Effect of an atypical adrenergic beta3-agonist, GS-332: sodium (2R)-[3-[3-[2-(3-chlorophenyl)-2-hydroxyethylamino]cyclohexyl]phenoxy] acetate, on urinary bladder function in rats.

We have developed an atypical adrenergic beta3-agonist, GS 332: Sodium (2R)-[3-[3-[2-(3 Chlorophenyl)-2-hydroxyethylamino]cyclohexyl]phenoxy]acetate, which has an unique structure compared to other beta3 agonists. In vitro study, we compared effects of GS 332 on rat urinary bladder muscle strip contractility with those of clenbuterol hydrochloride (clenbuterol), an adrenergic beta2 agonist. GS-332 relaxed isolated rat urinary bladder strips in a concentration dependent manner with 50% effective concentration (EC50) of 15.7 nM, and the relaxant activity of GS 332 was as potent as that of clenbuterol(EC50; 30.8 nM).
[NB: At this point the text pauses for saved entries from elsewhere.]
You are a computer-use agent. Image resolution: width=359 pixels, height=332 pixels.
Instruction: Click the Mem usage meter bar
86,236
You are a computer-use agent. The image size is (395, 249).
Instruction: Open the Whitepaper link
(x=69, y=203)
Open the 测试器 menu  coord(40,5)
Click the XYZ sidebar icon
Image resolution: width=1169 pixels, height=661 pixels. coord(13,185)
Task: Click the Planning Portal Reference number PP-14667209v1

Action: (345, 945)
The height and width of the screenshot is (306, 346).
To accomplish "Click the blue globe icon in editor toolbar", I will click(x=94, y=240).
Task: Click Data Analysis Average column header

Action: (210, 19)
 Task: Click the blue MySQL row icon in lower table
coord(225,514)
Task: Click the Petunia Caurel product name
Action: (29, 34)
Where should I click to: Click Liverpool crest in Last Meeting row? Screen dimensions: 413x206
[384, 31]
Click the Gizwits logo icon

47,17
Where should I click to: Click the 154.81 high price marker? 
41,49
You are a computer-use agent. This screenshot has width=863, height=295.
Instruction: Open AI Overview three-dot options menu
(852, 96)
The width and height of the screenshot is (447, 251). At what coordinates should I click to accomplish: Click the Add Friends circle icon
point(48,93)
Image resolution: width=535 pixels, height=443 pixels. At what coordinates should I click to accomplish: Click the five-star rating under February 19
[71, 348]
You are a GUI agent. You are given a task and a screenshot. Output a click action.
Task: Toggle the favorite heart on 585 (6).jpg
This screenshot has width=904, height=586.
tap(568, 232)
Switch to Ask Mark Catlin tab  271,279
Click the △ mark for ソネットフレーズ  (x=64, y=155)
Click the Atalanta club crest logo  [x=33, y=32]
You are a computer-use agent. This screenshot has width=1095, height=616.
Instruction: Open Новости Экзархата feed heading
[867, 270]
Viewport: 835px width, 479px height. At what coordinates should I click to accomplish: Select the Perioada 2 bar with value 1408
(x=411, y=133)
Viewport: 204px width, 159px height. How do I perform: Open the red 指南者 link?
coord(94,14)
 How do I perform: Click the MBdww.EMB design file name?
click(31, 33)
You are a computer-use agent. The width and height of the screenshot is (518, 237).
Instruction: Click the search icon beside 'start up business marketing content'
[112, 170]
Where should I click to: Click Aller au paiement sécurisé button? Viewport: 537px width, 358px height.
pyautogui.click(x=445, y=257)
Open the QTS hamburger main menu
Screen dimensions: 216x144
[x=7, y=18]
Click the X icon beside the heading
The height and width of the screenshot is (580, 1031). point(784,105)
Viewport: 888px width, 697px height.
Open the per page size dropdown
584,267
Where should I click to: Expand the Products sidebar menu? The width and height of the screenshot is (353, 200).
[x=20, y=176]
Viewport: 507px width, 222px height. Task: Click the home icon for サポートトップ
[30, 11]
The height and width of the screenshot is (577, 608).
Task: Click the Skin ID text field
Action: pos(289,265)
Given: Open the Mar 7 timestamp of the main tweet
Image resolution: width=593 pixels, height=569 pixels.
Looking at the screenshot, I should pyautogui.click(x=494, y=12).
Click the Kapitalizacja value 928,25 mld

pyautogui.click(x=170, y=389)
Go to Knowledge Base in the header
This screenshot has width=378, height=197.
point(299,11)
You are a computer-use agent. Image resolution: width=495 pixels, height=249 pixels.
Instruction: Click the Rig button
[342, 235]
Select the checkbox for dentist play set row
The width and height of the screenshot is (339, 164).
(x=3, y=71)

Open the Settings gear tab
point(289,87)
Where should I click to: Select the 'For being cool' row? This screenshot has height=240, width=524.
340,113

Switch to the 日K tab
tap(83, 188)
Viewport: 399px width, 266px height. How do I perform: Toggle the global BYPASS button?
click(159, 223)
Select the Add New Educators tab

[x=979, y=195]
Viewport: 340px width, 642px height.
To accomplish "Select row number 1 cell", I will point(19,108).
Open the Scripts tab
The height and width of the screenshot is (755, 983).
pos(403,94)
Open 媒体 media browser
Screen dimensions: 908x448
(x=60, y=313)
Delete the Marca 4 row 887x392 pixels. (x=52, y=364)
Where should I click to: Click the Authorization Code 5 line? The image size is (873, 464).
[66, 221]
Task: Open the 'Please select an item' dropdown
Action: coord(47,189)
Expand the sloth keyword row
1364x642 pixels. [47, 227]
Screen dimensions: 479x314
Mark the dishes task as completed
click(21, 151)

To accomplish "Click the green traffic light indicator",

The concentration response curve of GS 332 on isolated rat urinary bladder was competed by a specific beta3-antagonist, SR59230A in a concentration-dependent manner, in which Schild slope was 1.1 and pA2 value of SR59230A was 7.1. In vivo study, cystometory investigated in anesthetized rats demonstrated that GS 332 was more potent in increasing the urinary storage volume than clenbuterol and less potent in inhibiting the contractile force of urinary bladder at micturition reflex than clenbuterol. These data demonstrate that GS 332, a new adrenergic beta3-agonist, may be more useful to maintain continence than clenbuterol, an adrenergic beta3 adrenergic agonist.